Published in final edited form as: Cell Metab. 2024 Jan 2;36(1):3–5. doi: 10.1016/j.cmet.2023.12.006

H2S Serves as the Immunoregulatory Essence of Apoptotic Cell Death

Christopher Hine 1,*, Andraś K Ponti 1, María Ángeles Cáliz-Molina 1,2, Alejandro Martín-Montalvo 2,3
PMCID: PMC11750157  NIHMSID: NIHMS2043672  PMID: 38171337

Abstract

Apoptosis supports tissue homeostasis and prevents immune disorders by removing damaged and functionally aberrant cells.

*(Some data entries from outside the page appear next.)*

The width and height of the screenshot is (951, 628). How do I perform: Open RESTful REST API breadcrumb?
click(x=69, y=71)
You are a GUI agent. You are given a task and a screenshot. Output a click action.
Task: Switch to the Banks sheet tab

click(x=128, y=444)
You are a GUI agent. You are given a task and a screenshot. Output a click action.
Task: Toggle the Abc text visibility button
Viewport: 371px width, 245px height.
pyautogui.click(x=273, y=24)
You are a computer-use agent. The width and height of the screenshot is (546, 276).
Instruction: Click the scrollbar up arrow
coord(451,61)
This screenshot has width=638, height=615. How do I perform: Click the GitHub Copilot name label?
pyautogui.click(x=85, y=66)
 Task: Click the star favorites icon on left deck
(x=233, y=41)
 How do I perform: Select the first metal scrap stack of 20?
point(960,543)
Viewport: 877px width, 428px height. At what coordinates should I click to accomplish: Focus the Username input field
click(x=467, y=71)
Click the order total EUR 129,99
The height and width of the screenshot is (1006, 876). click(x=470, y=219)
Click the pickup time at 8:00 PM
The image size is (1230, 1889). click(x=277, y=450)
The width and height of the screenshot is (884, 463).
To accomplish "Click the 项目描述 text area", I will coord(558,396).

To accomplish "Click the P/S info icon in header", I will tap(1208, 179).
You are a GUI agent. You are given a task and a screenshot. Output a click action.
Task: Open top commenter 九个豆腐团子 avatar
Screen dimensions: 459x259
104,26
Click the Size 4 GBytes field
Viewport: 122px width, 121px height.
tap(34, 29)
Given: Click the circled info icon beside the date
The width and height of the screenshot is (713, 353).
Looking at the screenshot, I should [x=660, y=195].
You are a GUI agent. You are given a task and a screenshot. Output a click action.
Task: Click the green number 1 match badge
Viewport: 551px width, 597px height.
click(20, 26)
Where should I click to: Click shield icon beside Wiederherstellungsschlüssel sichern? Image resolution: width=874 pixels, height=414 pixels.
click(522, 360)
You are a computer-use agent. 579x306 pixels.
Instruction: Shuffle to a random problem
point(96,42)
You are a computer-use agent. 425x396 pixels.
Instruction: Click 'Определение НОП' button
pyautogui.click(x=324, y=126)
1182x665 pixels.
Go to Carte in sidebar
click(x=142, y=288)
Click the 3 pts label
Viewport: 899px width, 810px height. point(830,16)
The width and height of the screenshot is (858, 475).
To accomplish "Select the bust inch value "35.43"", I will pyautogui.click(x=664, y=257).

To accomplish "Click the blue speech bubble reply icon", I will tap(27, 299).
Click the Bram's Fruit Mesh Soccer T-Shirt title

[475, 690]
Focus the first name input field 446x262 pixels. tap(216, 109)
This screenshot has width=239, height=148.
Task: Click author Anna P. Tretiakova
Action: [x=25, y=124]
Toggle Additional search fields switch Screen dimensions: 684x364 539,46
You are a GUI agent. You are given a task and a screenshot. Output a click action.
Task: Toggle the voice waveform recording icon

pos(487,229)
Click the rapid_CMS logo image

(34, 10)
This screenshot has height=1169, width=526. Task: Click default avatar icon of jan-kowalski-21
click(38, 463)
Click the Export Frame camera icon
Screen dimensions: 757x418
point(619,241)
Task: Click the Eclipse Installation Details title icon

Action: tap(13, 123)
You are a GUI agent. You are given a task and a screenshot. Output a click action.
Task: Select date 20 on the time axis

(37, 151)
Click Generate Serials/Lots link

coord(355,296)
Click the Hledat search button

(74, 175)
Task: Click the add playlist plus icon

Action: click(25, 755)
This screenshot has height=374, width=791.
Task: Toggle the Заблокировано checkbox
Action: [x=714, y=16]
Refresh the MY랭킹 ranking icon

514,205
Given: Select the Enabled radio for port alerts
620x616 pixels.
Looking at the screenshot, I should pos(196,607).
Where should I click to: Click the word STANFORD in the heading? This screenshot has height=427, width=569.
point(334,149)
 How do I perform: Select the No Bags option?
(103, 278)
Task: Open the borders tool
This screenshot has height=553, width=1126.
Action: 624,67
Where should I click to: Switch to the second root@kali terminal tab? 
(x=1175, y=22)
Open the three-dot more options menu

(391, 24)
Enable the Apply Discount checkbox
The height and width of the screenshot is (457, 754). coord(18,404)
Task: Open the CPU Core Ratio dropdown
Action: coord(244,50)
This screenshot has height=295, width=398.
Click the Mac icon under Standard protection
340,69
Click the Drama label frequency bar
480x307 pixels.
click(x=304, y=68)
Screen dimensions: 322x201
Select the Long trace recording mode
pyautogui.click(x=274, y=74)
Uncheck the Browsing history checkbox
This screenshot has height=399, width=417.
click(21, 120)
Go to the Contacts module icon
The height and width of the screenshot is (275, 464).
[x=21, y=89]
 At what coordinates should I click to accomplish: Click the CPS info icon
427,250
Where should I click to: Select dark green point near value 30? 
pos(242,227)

Here, Ou et al., 2023 utilized genetic-, pharmacological-, and proteomic-approaches focused on sulfur amino acid catabolism to discover hydrogen sulfide release during apoptosis suppresses Th17 cell differentiation, thus providing therapeutic targets for autoimmune diseases.

Main body:

Historically viewed as an environmental hazard, hydrogen sulfide (H2S) has become somewhat of a wonder molecule in the past twenty-five years due to the discovery of its malleable cell- and tissue-specific production lending control over its numerous physiological functions1. Generation of H2S is primarily via the breakdown of the sulfur containing amino acids cysteine and/or homocysteine by the enzymes cystathionine β-synthase (CBS), cystathionine γ-lyase (CSE), and 3-mercaptopyruvate sulfotransferase (3-MST) or through non-enzymatic catalysis coordinated by iron and vitamin B62. H2S imparts its bioactivity as a regulator of redox status and mitochondrial bioenergetics while serving as substrate for protein sulfhydration (aka persulfidation) of thiol (–SH) groups to hydropersulfides (–SS(n)H) that impact protein structure, function, and/or stability3. Thus, the versatility of this gasotransmitter has rendered it a therapeutic-target in fields such as oncology, transplant surgery, neuro-protection, aging, and as highlighted in the current study by Ou et al.4, inflammation and immunology.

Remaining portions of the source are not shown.